We first extract data from the CSV file. We first delete rows which have null entries for the age, weight, or height columns. We then compile a set of sports that are usable.

In [9]:
data = pd.read_csv('Olympics2021.csv')

df = pd.DataFrame(data)


df = df[df['Height'].notnull()]
df = df[df['Weight'].notnull()]
df = df[df['Age'].notnull()]

sports = set(df['Sport'])

set()


We filter the data by competition and sex. After formatting the x and y entries, the data is passed into a logistic regression.

In [11]:
def formatter(x):
  try:
    return int(x)
  except:
    return int(x[:x.find("-")])

for sport in sports:
  for sex in ['M', 'F']:
    filtered_df = df.query("Sport == '" + sport + "' & Sex == '"+ sex +"'")

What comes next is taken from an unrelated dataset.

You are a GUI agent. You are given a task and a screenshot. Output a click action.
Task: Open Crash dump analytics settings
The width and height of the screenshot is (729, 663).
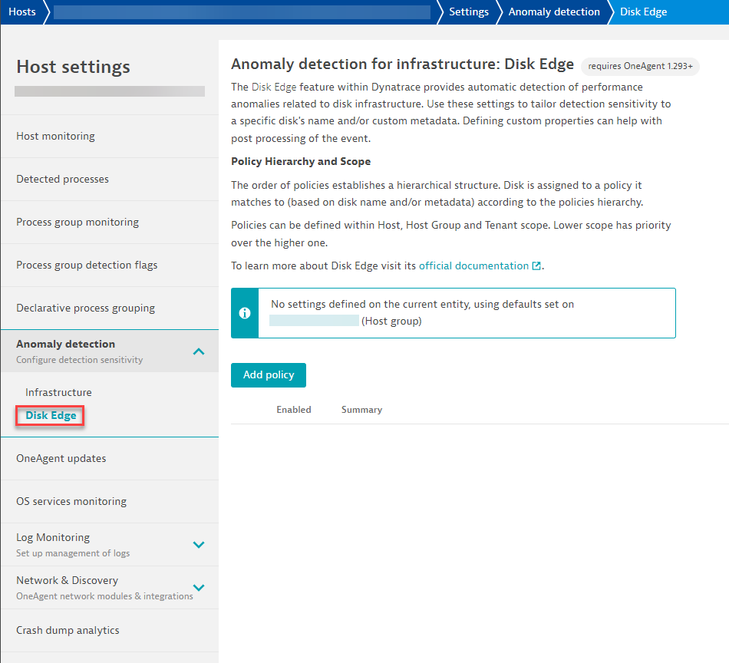click(68, 630)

    filtered_df.loc[:, 'Weight'] = filtered_df['Weight'].apply(formatter)


    x = filtered_df[['Age', 'Height', 'Weight']]
    y_one = pd.DataFrame()

    y_one["label"] = filtered_df['Medal'].apply(lambda x: 1 if x == 'Bronze' or x == 'Silver' or x == 'Gold' else 0)

    y = y_one.to_numpy()
    y = y.ravel()

    if len(y) > 50 and np.any(y == 1) and np.any(y == 0):
      X_train, X_test, y_train, y_test = train_test_split(x, y, test_size=0.3, random_state=42)


      model = LogisticRegression()


      model.fit(X_train, y_train)

      y_pred = model.predict(X_test)

      accuracy = accuracy_score(y_test, y_pred)

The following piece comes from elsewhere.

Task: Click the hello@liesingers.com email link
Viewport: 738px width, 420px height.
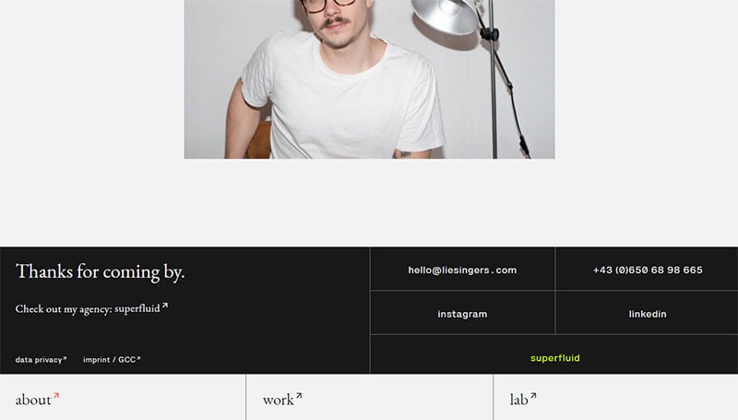Action: [462, 270]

      print(f"{sport} {sex}, Coefficients: {model.coef_}, Model Accuracy: {accuracy}")









Football M, Coefficients: [[-0.13287837  0.14999418 -0.10523698]], Model Accuracy: 0.5789473684210527
Football F, Coefficients: [[ 0.08499181 -0.15926932  0.2502858 ]], Model Accuracy: 0.6388888888888888
Table Tennis M, Coefficients: [[-0.08290395 -0.08769887  0.02895855]], Model Accuracy: 0.84
Table Tennis F, Coefficients: [[-0.21692871 -0.19477148 -0.12784757]], Model Accuracy: 0.9166666666666666
Rowing M, Coefficients: [[-0.05220198 -0.09355564  0.01928158]], Model Accuracy: 0.5428571428571428
Rowing F, Coefficients: [[-0.07612992 -0.02730287  0.08352551]], Model Accuracy: 0.6551724137931034
Fencing M, Coefficients: [[ 0.06091175  0.02102989 -0.0858476 ]], Model Accuracy: 0.7586206896551724
Fencing F, Coefficients: [[ 0.19090455  0.11227426 -0.10219386]], Model Accuracy: 0.6666666666666666
Sailing M, Coefficients: [[-0.04519418  0.04173965 -0.04158381]], Model Accuracy: 0.9666666666666667
Sailing F, Coefficients: [[ 0.02653654 -0.02110006  0.01660687]], Model Accuracy: 0.78260869565

Since the 2024 Olympics participant stats haven't been released, we decided to analyze the models that were trained on each set of data.

Findings:
- Height, weight, and age are significant in sports like men's road cycling, women's tennis, and men's sailing. The model is confident in predicting whether someone won based on their age, weight, and height.
- Some magnitudes for coefficients are irregularly high, likely indicating which attributes are important to your chances of winning the particular sport.
- Being older is quite important to your chances in winning for men's handball, women's hockey, and women's artistic gymnastics. Being young is quite important to your chances of winning men's beach volleyball.
- It is particularly important to be tall in women's swimming.
- It is particularly important to be heavy in women's football.